These events show an important continuity with the Genesis accounts of the problems God has had in dealing with all His ancient people since the Creation of the man and the woman, His image-bearers. This is an account of the ancient ancestral line of the confused and completely lost who stand in need of the Good Shepherd's care; these are people who, time and again, depend upon His special intervention to stop them from their persistent tendency to bring disaster upon themselves and their neighbours. Genesis tells of the promises of the Lord, and of the covenantal ancestors of these people who stand in dire need of an ongoing revelation of His way, of the Lord's directing word. But now after those commandments were definitively given to Moses on Mount Sinai, the people show that they are still in dire need. Moses might have given them God's laws but their responses showed they had no firm trust in God's promises. They needed to be taught from scratch, as it were, how to walk in the ways of the God they worshipped. They needed to learn from bitter experience that this Lord does things in His way. It was as Moses prophetically told them:
… for
you are a stubborn people; … from the day you came out of the land of Egypt,
until you came to this place, you have been rebellious against the Lord (Deuteronomy
9).
And so this stubborn presumption had to be confronted and overcome.

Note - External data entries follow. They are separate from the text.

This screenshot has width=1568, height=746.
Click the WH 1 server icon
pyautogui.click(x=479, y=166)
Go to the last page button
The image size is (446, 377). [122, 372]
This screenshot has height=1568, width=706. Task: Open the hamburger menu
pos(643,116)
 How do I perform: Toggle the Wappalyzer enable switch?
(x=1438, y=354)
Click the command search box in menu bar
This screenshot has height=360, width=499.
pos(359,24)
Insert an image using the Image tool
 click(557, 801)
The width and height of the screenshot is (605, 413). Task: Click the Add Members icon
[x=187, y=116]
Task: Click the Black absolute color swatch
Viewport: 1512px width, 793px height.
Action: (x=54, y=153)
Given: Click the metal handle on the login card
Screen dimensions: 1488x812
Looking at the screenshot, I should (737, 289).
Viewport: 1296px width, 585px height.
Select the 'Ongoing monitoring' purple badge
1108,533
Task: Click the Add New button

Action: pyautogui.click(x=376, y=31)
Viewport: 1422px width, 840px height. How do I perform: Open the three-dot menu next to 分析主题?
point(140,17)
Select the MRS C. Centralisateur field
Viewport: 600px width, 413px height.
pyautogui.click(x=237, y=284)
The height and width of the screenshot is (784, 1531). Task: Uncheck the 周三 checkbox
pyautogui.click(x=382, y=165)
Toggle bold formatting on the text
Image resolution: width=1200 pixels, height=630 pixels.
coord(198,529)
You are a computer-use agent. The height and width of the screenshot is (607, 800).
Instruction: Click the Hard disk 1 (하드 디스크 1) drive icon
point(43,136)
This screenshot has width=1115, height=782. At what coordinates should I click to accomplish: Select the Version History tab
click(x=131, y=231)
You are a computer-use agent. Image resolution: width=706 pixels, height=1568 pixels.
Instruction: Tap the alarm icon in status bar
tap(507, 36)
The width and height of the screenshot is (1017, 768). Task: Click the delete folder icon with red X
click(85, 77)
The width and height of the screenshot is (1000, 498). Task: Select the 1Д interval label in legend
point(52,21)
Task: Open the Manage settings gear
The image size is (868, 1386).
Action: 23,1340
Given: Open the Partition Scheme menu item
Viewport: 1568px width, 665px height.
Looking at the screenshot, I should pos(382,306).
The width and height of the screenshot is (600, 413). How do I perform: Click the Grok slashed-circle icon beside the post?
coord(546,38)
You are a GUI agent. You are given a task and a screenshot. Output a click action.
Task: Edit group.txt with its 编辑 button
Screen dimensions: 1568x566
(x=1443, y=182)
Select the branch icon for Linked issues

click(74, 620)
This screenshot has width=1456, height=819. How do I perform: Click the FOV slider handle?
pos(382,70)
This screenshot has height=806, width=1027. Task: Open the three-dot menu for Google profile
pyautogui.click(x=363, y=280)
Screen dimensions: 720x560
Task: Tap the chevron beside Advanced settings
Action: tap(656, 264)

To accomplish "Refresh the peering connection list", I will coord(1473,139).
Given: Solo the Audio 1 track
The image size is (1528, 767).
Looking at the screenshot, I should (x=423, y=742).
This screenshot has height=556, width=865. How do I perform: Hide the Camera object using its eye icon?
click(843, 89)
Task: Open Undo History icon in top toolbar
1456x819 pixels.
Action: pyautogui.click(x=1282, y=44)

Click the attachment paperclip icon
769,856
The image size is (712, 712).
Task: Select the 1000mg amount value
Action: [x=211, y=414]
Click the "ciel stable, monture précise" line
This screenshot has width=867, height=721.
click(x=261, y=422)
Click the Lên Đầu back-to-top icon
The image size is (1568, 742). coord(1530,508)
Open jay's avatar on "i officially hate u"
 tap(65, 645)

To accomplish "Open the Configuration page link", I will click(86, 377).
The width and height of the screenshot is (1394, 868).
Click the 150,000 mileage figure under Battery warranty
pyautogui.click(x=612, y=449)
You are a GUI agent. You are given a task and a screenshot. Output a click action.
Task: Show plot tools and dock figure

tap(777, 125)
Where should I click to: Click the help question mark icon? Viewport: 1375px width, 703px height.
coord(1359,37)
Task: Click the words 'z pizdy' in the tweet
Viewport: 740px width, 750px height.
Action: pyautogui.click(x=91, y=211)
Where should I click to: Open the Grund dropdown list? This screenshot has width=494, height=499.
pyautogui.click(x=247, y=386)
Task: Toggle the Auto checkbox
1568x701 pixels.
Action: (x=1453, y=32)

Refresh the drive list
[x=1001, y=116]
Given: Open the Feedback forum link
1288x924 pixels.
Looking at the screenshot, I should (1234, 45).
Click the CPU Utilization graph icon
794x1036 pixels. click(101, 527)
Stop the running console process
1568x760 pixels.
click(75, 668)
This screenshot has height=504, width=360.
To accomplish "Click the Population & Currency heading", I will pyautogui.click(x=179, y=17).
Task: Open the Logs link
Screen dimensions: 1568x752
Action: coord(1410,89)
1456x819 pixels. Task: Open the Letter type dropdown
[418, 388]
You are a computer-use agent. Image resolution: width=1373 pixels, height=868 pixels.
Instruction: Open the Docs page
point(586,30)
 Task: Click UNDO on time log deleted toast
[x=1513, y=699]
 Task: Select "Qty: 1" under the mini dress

There are three important facets of this process that can be identified from these passages:
1. Progress and Conservation in Leadership
2. Revolts and Reactions from Unbelief and Distrust
3. Timing: When and How is What is Given Taken?
Let us consider the first of these:
1. Progress and Conservation in Leadership:
The biblical story recounts how the Lord Almighty provided His people with leaders, generation to generation. The people who are called to live peacefully under His shadow indeed need "friends of God" as their leaders. By receiving direction from these servants of the Lord they can dwell in safety amongst themselves and in relation to their neighbours. The emancipation from Egypt under Moses, together with the entrance into Canaan under Joshua, discloses the Lord's intense care for His people. A coherent continuity was provided in leadership from one generation to the next. But it did not come without a struggle, without pain. Still, the plans of the Lord God for His people retain their integrity from one generation to the next. The entire Torah (the 5 books of Moses, the Pentateuch) read with the continual refrain that this Lord freely promises protection to the people who walk in His ways, so that they can live with hope, avoiding all panic about the future. God's promises refer to His complete care for this restored people. From one generation to the next they are called to be His image-bearers in this world.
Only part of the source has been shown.